Segala sesuatu yang tampak (dokos) merupakan sesuatu yang dapat kita ketahui, namun, meskipun
demikian, segala sesuatu yang tampak akan mengandung yang tak tampak. Hal ini disebabkan karena
penglihatan itu tidak menjamin bahwa yang kita lihat itu adalah jumlah seluruh kualitas yang dikandung
oleh segala sesuatu, ada hal-hal yang selalu luput yang mungkin berada di dalam dari sesuatu yang
tampak itu, yang tidak pernah bisa muncul sebagai sesuatu yang terlihat.

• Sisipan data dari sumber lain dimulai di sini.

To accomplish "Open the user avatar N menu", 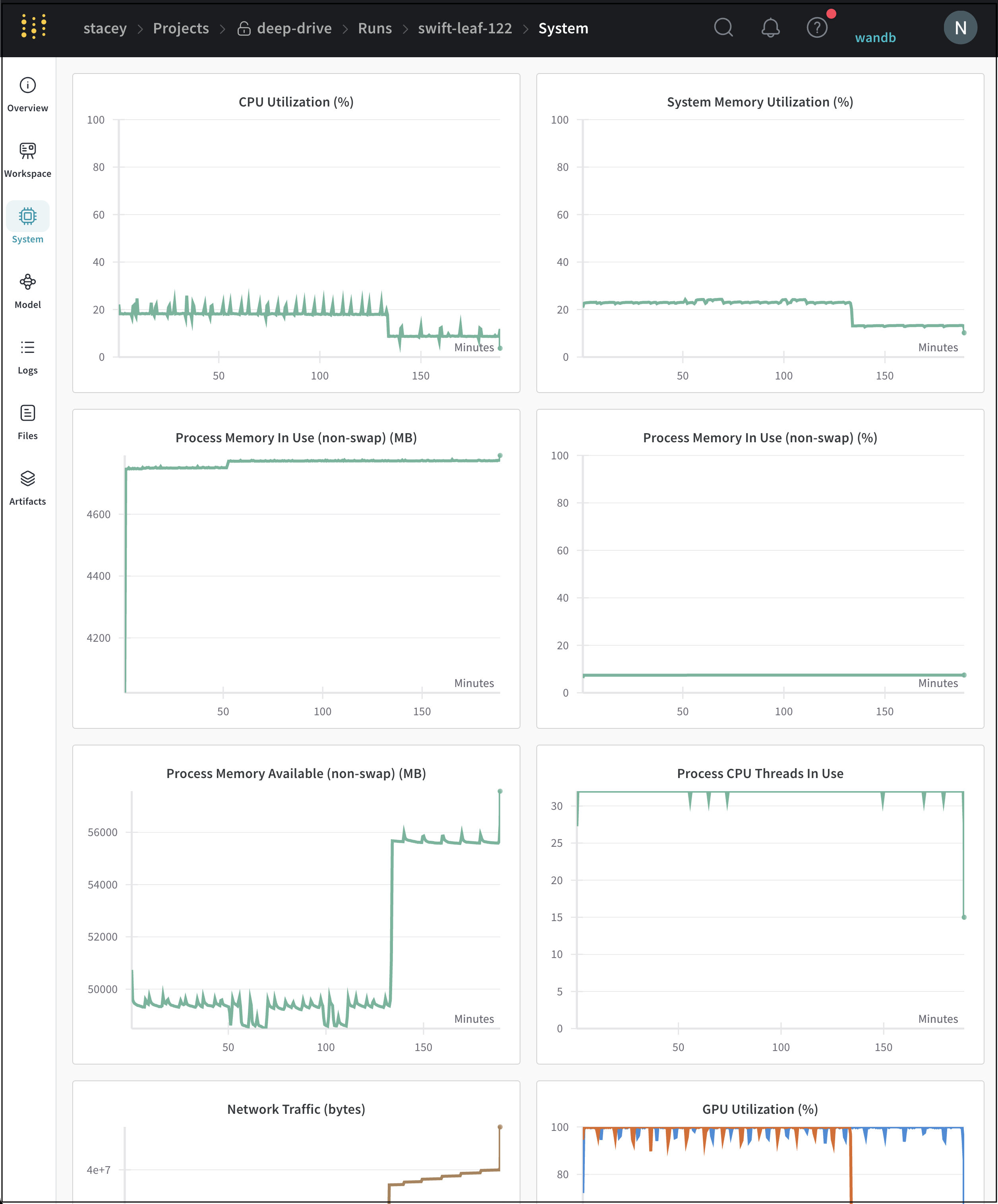I will (x=960, y=27).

Hal-hal yang tidak terlihat
itulah yang disebut dengan dokein, yaitu sesuatu yang tidak dapat diketahui sebab tidak terlihat. Benda
mati (ens corporalis) juga merupakan suatu objek dalam filsafat, benda mati sendiri merupakan bentuk
positif yang tampil pada indera kita dengan keunikan tersendiri karena mengandung warna, bentuk,
permukaam, serta kekhasan lainnya. Selain itu di dalam objek filsafat juga terdapat benda tumbuh ( ens
vegetatum) yaitu benda yang mengalami perkembangan tertentu dan juga ada manusia dan hewan yang
dikategorkan sebagai benda bergerak (ens animalis), dan yang terakhir adalah simbol (ens symbolum)
atau sebuah lambang.

Secara kuantitatif, hakikat adalah jumlah yang satu dari berbagai keberagaman, jika diibaratkan, hakikat
seperti sebuah kunci yang dapat membuka semua pintu. Sedangkan secara kualitatif, hakikat memiliki
maksud memahami suatu kenyataan, atau dalam arti lain, hakikat dapat dikatakan sebagai sebuah
makna.

Dalam filsafat, hakikat merupakan suatu tujuan. Oleh karena itu hakikat memiliki titik awal, yaitu
kenyataan atau kebenaran dari keseluruhan. Menemukan hakikat artinya menemukan kebenaran di
balik segala sesuatu, mekanismenya adalah dengan menjadikan suatu keberagaman menjadi
keseragaman, sebab hakikat adalah mencari yang satu, padu, dan sederhana.